Nothing in the listing below should be skipped, so transcribe it all exactly.

- Dataset excerpts:
■ ■ ■
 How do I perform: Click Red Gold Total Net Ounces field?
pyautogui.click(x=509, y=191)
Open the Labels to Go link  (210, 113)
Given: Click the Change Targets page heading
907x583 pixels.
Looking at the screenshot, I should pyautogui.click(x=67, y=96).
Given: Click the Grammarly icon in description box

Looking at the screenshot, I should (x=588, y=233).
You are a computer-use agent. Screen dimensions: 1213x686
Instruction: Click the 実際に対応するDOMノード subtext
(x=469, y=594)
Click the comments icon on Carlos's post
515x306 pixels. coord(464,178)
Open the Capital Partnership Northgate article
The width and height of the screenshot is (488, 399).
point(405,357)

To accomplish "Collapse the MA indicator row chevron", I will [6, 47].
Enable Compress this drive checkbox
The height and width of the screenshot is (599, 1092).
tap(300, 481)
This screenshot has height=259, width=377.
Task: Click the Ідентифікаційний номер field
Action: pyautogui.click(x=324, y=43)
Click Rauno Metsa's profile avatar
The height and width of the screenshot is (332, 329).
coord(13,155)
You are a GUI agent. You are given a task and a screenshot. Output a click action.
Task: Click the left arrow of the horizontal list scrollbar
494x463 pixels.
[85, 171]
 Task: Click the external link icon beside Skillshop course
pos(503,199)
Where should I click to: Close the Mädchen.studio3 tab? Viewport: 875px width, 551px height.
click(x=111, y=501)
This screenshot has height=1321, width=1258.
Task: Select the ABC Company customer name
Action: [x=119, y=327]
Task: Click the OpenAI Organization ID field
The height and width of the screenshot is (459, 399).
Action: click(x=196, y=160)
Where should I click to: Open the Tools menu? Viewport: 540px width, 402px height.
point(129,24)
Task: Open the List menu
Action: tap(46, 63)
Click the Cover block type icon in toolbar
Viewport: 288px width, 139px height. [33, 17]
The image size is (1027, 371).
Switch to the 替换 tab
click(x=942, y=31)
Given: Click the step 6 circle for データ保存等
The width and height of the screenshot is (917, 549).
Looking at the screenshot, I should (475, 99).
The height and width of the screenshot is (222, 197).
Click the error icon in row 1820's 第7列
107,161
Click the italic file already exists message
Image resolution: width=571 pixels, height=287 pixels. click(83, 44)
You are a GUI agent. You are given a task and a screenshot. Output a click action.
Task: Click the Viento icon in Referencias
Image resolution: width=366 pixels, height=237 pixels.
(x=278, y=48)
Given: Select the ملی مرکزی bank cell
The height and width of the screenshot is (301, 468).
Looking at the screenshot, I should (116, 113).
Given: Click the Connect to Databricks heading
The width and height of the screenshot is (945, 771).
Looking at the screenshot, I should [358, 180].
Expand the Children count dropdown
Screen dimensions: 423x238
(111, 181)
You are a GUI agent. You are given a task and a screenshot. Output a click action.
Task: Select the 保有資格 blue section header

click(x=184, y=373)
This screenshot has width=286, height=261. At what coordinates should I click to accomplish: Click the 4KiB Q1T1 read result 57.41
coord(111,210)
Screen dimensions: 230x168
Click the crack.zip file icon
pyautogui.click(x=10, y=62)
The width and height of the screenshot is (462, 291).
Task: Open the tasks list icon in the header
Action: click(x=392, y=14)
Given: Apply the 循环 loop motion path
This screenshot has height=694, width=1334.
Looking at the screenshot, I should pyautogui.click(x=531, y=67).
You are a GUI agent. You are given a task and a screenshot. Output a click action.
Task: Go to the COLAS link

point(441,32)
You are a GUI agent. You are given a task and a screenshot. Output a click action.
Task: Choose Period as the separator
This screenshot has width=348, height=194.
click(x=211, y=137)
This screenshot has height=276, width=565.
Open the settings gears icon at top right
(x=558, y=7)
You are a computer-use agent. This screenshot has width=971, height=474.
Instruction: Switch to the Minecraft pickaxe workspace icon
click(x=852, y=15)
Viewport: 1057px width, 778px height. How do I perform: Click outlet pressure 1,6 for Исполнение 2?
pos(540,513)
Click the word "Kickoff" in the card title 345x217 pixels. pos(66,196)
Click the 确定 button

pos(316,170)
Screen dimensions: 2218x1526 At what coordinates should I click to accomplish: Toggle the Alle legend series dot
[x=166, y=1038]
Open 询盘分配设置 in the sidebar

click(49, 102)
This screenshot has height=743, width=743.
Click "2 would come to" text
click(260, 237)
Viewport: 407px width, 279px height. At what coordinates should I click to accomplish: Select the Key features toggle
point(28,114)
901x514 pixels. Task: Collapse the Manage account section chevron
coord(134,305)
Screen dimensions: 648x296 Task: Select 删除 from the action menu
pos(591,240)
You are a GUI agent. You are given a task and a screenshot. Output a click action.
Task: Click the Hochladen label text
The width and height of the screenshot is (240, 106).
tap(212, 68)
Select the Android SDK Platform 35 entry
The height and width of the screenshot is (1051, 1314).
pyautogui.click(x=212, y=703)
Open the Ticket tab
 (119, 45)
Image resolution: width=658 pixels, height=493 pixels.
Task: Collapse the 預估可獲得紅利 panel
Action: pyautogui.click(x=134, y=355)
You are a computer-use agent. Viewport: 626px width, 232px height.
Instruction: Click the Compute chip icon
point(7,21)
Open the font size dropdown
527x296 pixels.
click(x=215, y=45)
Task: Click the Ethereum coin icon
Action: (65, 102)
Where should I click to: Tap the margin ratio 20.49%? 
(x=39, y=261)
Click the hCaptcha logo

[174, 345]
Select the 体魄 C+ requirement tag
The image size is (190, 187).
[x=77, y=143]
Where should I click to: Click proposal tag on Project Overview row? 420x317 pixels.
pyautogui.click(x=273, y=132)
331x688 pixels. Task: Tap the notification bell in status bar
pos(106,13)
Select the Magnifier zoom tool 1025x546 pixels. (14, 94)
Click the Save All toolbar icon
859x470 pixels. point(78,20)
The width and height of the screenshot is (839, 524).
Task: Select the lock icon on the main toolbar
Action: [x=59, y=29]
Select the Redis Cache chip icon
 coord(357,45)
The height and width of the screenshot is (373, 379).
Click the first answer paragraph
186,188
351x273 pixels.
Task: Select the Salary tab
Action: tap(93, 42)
■ ■ ■
- Solution to the problem:
 How do I perform: Click Red Gold Total Net Ounces field?
pyautogui.click(x=509, y=191)
Open the Labels to Go link  (210, 113)
Given: Click the Change Targets page heading
907x583 pixels.
Looking at the screenshot, I should pyautogui.click(x=67, y=96).
Given: Click the Grammarly icon in description box

Looking at the screenshot, I should (x=588, y=233).
You are a computer-use agent. Screen dimensions: 1213x686
Instruction: Click the 実際に対応するDOMノード subtext
(x=469, y=594)
Click the comments icon on Carlos's post
515x306 pixels. coord(464,178)
Open the Capital Partnership Northgate article
The width and height of the screenshot is (488, 399).
point(405,357)

To accomplish "Collapse the MA indicator row chevron", I will [6, 47].
Enable Compress this drive checkbox
The height and width of the screenshot is (599, 1092).
tap(300, 481)
This screenshot has height=259, width=377.
Task: Click the Ідентифікаційний номер field
Action: pyautogui.click(x=324, y=43)
Click Rauno Metsa's profile avatar
The height and width of the screenshot is (332, 329).
coord(13,155)
You are a GUI agent. You are given a task and a screenshot. Output a click action.
Task: Click the left arrow of the horizontal list scrollbar
494x463 pixels.
[85, 171]
 Task: Click the external link icon beside Skillshop course
pos(503,199)
Where should I click to: Close the Mädchen.studio3 tab? Viewport: 875px width, 551px height.
click(x=111, y=501)
This screenshot has height=1321, width=1258.
Task: Select the ABC Company customer name
Action: [x=119, y=327]
Task: Click the OpenAI Organization ID field
The height and width of the screenshot is (459, 399).
Action: click(x=196, y=160)
Where should I click to: Open the Tools menu? Viewport: 540px width, 402px height.
point(129,24)
Task: Open the List menu
Action: tap(46, 63)
Click the Cover block type icon in toolbar
Viewport: 288px width, 139px height. [33, 17]
The image size is (1027, 371).
Switch to the 替换 tab
click(x=942, y=31)
Given: Click the step 6 circle for データ保存等
The width and height of the screenshot is (917, 549).
Looking at the screenshot, I should (475, 99).
The height and width of the screenshot is (222, 197).
Click the error icon in row 1820's 第7列
107,161
Click the italic file already exists message
Image resolution: width=571 pixels, height=287 pixels. click(83, 44)
You are a GUI agent. You are given a task and a screenshot. Output a click action.
Task: Click the Viento icon in Referencias
Image resolution: width=366 pixels, height=237 pixels.
(x=278, y=48)
Given: Select the ملی مرکزی bank cell
The height and width of the screenshot is (301, 468).
Looking at the screenshot, I should (116, 113).
Given: Click the Connect to Databricks heading
The width and height of the screenshot is (945, 771).
Looking at the screenshot, I should [358, 180].
Expand the Children count dropdown
Screen dimensions: 423x238
(111, 181)
You are a GUI agent. You are given a task and a screenshot. Output a click action.
Task: Select the 保有資格 blue section header

click(x=184, y=373)
This screenshot has width=286, height=261. At what coordinates should I click to accomplish: Click the 4KiB Q1T1 read result 57.41
coord(111,210)
Screen dimensions: 230x168
Click the crack.zip file icon
pyautogui.click(x=10, y=62)
The width and height of the screenshot is (462, 291).
Task: Open the tasks list icon in the header
Action: click(x=392, y=14)
Given: Apply the 循环 loop motion path
This screenshot has height=694, width=1334.
Looking at the screenshot, I should pyautogui.click(x=531, y=67).
You are a GUI agent. You are given a task and a screenshot. Output a click action.
Task: Go to the COLAS link

point(441,32)
You are a GUI agent. You are given a task and a screenshot. Output a click action.
Task: Choose Period as the separator
This screenshot has width=348, height=194.
click(x=211, y=137)
This screenshot has height=276, width=565.
Open the settings gears icon at top right
(x=558, y=7)
You are a computer-use agent. This screenshot has width=971, height=474.
Instruction: Switch to the Minecraft pickaxe workspace icon
click(x=852, y=15)
Viewport: 1057px width, 778px height. How do I perform: Click outlet pressure 1,6 for Исполнение 2?
pos(540,513)
Click the word "Kickoff" in the card title 345x217 pixels. pos(66,196)
Click the 确定 button

pos(316,170)
Screen dimensions: 2218x1526 At what coordinates should I click to accomplish: Toggle the Alle legend series dot
[x=166, y=1038]
Open 询盘分配设置 in the sidebar

click(49, 102)
This screenshot has height=743, width=743.
Click "2 would come to" text
click(260, 237)
Viewport: 407px width, 279px height. At what coordinates should I click to accomplish: Select the Key features toggle
point(28,114)
901x514 pixels. Task: Collapse the Manage account section chevron
coord(134,305)
Screen dimensions: 648x296 Task: Select 删除 from the action menu
pos(591,240)
You are a GUI agent. You are given a task and a screenshot. Output a click action.
Task: Click the Hochladen label text
The width and height of the screenshot is (240, 106).
tap(212, 68)
Select the Android SDK Platform 35 entry
The height and width of the screenshot is (1051, 1314).
pyautogui.click(x=212, y=703)
Open the Ticket tab
 (119, 45)
Image resolution: width=658 pixels, height=493 pixels.
Task: Collapse the 預估可獲得紅利 panel
Action: pyautogui.click(x=134, y=355)
You are a computer-use agent. Viewport: 626px width, 232px height.
Instruction: Click the Compute chip icon
point(7,21)
Open the font size dropdown
527x296 pixels.
click(x=215, y=45)
Task: Click the Ethereum coin icon
Action: (65, 102)
Where should I click to: Tap the margin ratio 20.49%? 
(x=39, y=261)
Click the hCaptcha logo

[174, 345]
Select the 体魄 C+ requirement tag
The image size is (190, 187).
[x=77, y=143]
Where should I click to: Click proposal tag on Project Overview row? 420x317 pixels.
pyautogui.click(x=273, y=132)
331x688 pixels. Task: Tap the notification bell in status bar
pos(106,13)
Select the Magnifier zoom tool 1025x546 pixels. (14, 94)
Click the Save All toolbar icon
859x470 pixels. point(78,20)
The width and height of the screenshot is (839, 524).
Task: Select the lock icon on the main toolbar
Action: [x=59, y=29]
Select the Redis Cache chip icon
 coord(357,45)
The height and width of the screenshot is (373, 379).
Click the first answer paragraph
186,188
351x273 pixels.
Task: Select the Salary tab
Action: tap(93, 42)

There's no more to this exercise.